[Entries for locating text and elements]
▼▼▼

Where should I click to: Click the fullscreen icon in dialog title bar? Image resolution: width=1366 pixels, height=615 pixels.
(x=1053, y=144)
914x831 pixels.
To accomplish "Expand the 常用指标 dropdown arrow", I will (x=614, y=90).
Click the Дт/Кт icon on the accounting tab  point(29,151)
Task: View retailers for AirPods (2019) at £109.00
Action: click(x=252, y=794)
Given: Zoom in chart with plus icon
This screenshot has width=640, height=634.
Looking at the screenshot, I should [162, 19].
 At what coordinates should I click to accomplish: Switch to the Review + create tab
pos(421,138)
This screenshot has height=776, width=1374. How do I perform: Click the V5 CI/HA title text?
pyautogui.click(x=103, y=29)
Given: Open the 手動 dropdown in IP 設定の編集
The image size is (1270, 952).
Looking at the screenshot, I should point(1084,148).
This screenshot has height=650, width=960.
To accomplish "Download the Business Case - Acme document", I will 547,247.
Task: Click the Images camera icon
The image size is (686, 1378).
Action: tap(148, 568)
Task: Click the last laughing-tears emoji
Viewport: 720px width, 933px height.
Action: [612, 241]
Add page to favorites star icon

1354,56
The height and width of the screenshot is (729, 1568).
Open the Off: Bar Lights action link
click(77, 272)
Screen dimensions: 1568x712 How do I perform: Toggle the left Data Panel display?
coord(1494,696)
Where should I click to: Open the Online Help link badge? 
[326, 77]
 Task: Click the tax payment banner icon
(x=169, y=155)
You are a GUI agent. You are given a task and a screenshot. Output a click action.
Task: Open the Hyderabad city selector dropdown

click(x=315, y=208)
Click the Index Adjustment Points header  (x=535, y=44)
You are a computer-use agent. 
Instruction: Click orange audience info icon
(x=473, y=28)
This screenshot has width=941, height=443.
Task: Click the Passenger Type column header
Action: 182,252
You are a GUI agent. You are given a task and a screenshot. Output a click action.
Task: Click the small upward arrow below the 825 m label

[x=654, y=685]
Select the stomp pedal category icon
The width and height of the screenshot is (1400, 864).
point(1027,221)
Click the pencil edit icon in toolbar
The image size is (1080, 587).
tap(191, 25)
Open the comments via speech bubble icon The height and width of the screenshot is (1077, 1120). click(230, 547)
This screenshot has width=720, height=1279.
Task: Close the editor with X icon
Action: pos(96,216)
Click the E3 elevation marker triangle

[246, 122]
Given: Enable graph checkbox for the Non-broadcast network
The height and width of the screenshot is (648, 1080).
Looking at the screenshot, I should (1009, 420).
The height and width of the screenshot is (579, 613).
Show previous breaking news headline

▲▲▲

* Exercise prompt
Copy out the entries above word for word, from the line with "Click the Дт/Кт" to the line with "Looking at the screenshot, I should [162, 19].".

* The response
Click the Дт/Кт icon on the accounting tab  point(29,151)
Task: View retailers for AirPods (2019) at £109.00
Action: click(x=252, y=794)
Given: Zoom in chart with plus icon
This screenshot has width=640, height=634.
Looking at the screenshot, I should [162, 19].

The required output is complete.